Ráscame que no llego

La mangosta y el jabalí

La mangosta y el jabalí

A. Plumptre

Héctor Rodríguez

17 de abril de 2016

La vida en la naturaleza suele ser dura, en ocasiones, incluso cruel. Al fin y al cabo la vida se caracteriza por esa búsqueda continua de perpetuarse. Cueste lo que cueste. Así pues, la relación entre depredadores y presas, la competencia por los recursos o la reproducción, e incluso la propia evolución mediante selección natural, pueden ser entendidos como una eterna competición.

Pero no todo en la naturaleza trata de quién se come a quién, de cazar o ser cazado. Algunas especies han desarrollado estrategias basadas en una cooperación de la que depende su supervivencia, o como en este caso, les hace la vida un poco más llevadera. Esta relación en la que ambas especies se benefician recibe el nombre de mutualismo.

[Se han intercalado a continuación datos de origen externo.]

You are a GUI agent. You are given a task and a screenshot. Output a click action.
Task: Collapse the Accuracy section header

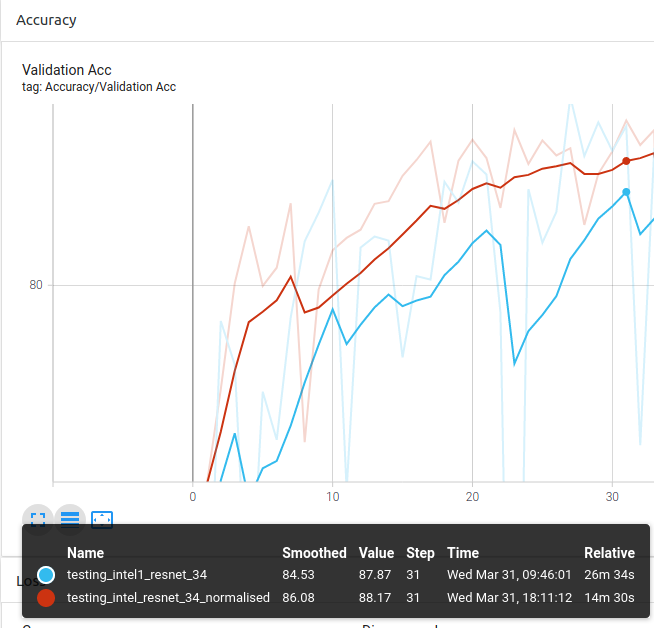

La escena de la fotografía, como apuntan en SINC, fue tomada en el Parque Nacional Queen Elizabeth de Uganda  y es un ejemplo de ello. En la imagen, una mangosta rayada, Mungos mungo, examina a un jabalí verrugoso, Phacochoerus aethiopicus, en busca de algunas garrapatas que les sirvan de aperitivo. A cambio el  jabalí que plácidamente reposa en el suelo recibe un tratamiento de belleza completamente gratuito.